# EXTRACTED INFORMATION

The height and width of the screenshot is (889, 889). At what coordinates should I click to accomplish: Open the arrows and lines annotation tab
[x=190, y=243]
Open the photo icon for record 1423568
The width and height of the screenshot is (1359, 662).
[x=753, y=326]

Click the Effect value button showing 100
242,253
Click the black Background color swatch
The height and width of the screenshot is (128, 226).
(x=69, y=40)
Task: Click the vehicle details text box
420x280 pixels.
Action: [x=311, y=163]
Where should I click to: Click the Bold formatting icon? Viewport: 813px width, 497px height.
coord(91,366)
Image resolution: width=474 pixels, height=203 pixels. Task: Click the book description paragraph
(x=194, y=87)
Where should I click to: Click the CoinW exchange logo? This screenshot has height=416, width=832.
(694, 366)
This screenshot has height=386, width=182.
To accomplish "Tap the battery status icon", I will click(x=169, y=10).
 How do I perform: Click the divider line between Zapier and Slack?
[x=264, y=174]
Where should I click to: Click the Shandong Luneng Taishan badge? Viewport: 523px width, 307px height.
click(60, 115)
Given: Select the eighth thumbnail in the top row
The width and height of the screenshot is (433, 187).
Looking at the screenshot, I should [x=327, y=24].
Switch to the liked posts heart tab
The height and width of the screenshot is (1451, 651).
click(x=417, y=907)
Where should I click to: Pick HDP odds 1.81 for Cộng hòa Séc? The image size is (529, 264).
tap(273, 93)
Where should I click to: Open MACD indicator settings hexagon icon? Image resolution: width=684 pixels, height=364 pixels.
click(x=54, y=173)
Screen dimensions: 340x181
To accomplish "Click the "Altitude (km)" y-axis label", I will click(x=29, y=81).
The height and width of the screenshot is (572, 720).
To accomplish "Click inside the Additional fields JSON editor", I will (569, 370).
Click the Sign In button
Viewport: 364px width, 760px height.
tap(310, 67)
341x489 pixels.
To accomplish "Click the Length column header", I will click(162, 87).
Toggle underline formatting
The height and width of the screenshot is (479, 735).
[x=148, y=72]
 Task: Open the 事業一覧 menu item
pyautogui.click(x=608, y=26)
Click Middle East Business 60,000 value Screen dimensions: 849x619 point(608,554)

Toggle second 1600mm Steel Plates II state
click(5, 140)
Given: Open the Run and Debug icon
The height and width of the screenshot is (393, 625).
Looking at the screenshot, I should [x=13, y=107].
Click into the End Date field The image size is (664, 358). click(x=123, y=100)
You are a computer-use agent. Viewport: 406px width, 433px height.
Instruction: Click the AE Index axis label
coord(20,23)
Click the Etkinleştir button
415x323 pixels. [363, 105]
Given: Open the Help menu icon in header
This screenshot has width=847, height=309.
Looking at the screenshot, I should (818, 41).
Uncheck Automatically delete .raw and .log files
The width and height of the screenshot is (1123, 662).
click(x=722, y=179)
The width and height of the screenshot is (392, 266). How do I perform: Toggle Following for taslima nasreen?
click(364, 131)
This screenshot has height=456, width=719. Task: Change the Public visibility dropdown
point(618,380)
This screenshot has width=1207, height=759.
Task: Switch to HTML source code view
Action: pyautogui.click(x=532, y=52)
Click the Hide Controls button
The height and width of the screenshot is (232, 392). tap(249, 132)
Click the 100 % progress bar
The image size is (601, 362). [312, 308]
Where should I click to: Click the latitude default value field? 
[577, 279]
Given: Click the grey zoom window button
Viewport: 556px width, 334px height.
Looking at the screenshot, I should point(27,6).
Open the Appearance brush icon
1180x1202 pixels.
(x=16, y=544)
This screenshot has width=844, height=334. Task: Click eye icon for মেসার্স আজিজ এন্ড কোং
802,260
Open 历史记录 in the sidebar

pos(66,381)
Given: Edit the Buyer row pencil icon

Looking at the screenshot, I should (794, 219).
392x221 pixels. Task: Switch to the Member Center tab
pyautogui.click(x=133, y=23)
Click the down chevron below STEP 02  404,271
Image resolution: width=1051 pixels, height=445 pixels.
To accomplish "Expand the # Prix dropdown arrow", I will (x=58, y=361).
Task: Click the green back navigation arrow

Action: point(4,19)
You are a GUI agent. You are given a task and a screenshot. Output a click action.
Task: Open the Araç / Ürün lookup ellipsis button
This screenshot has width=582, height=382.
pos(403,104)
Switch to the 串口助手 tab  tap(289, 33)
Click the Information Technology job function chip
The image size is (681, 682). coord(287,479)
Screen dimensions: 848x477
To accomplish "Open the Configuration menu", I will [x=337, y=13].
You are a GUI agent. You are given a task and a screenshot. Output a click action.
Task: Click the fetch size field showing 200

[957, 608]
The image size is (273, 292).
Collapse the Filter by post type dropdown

# YOUR INSTRUCTIONS
Print out all the material above, unaltered.

# EXPECTED ANSWER
The height and width of the screenshot is (889, 889). At what coordinates should I click to accomplish: Open the arrows and lines annotation tab
[x=190, y=243]
Open the photo icon for record 1423568
The width and height of the screenshot is (1359, 662).
[x=753, y=326]

Click the Effect value button showing 100
242,253
Click the black Background color swatch
The height and width of the screenshot is (128, 226).
(x=69, y=40)
Task: Click the vehicle details text box
420x280 pixels.
Action: [x=311, y=163]
Where should I click to: Click the Bold formatting icon? Viewport: 813px width, 497px height.
coord(91,366)
Image resolution: width=474 pixels, height=203 pixels. Task: Click the book description paragraph
(x=194, y=87)
Where should I click to: Click the CoinW exchange logo? This screenshot has height=416, width=832.
(694, 366)
This screenshot has height=386, width=182.
To accomplish "Tap the battery status icon", I will click(x=169, y=10).
 How do I perform: Click the divider line between Zapier and Slack?
[x=264, y=174]
Where should I click to: Click the Shandong Luneng Taishan badge? Viewport: 523px width, 307px height.
click(60, 115)
Given: Select the eighth thumbnail in the top row
The width and height of the screenshot is (433, 187).
Looking at the screenshot, I should [x=327, y=24].
Switch to the liked posts heart tab
The height and width of the screenshot is (1451, 651).
click(x=417, y=907)
Where should I click to: Pick HDP odds 1.81 for Cộng hòa Séc? The image size is (529, 264).
tap(273, 93)
Where should I click to: Open MACD indicator settings hexagon icon? Image resolution: width=684 pixels, height=364 pixels.
click(x=54, y=173)
Screen dimensions: 340x181
To accomplish "Click the "Altitude (km)" y-axis label", I will click(x=29, y=81).
The height and width of the screenshot is (572, 720).
To accomplish "Click inside the Additional fields JSON editor", I will (569, 370).
Click the Sign In button
Viewport: 364px width, 760px height.
tap(310, 67)
341x489 pixels.
To accomplish "Click the Length column header", I will click(162, 87).
Toggle underline formatting
The height and width of the screenshot is (479, 735).
[x=148, y=72]
 Task: Open the 事業一覧 menu item
pyautogui.click(x=608, y=26)
Click Middle East Business 60,000 value Screen dimensions: 849x619 point(608,554)

Toggle second 1600mm Steel Plates II state
click(5, 140)
Given: Open the Run and Debug icon
The height and width of the screenshot is (393, 625).
Looking at the screenshot, I should [x=13, y=107].
Click into the End Date field The image size is (664, 358). click(x=123, y=100)
You are a computer-use agent. Viewport: 406px width, 433px height.
Instruction: Click the AE Index axis label
coord(20,23)
Click the Etkinleştir button
415x323 pixels. [363, 105]
Given: Open the Help menu icon in header
This screenshot has width=847, height=309.
Looking at the screenshot, I should (818, 41).
Uncheck Automatically delete .raw and .log files
The width and height of the screenshot is (1123, 662).
click(x=722, y=179)
The width and height of the screenshot is (392, 266). How do I perform: Toggle Following for taslima nasreen?
click(364, 131)
This screenshot has height=456, width=719. Task: Change the Public visibility dropdown
point(618,380)
This screenshot has width=1207, height=759.
Task: Switch to HTML source code view
Action: pyautogui.click(x=532, y=52)
Click the Hide Controls button
The height and width of the screenshot is (232, 392). tap(249, 132)
Click the 100 % progress bar
The image size is (601, 362). [312, 308]
Where should I click to: Click the latitude default value field? 
[577, 279]
Given: Click the grey zoom window button
Viewport: 556px width, 334px height.
Looking at the screenshot, I should point(27,6).
Open the Appearance brush icon
1180x1202 pixels.
(x=16, y=544)
This screenshot has width=844, height=334. Task: Click eye icon for মেসার্স আজিজ এন্ড কোং
802,260
Open 历史记录 in the sidebar

pos(66,381)
Given: Edit the Buyer row pencil icon

Looking at the screenshot, I should (794, 219).
392x221 pixels. Task: Switch to the Member Center tab
pyautogui.click(x=133, y=23)
Click the down chevron below STEP 02  404,271
Image resolution: width=1051 pixels, height=445 pixels.
To accomplish "Expand the # Prix dropdown arrow", I will (x=58, y=361).
Task: Click the green back navigation arrow

Action: point(4,19)
You are a GUI agent. You are given a task and a screenshot. Output a click action.
Task: Open the Araç / Ürün lookup ellipsis button
This screenshot has width=582, height=382.
pos(403,104)
Switch to the 串口助手 tab  tap(289, 33)
Click the Information Technology job function chip
The image size is (681, 682). coord(287,479)
Screen dimensions: 848x477
To accomplish "Open the Configuration menu", I will [x=337, y=13].
You are a GUI agent. You are given a task and a screenshot. Output a click action.
Task: Click the fetch size field showing 200

[957, 608]
The image size is (273, 292).
Collapse the Filter by post type dropdown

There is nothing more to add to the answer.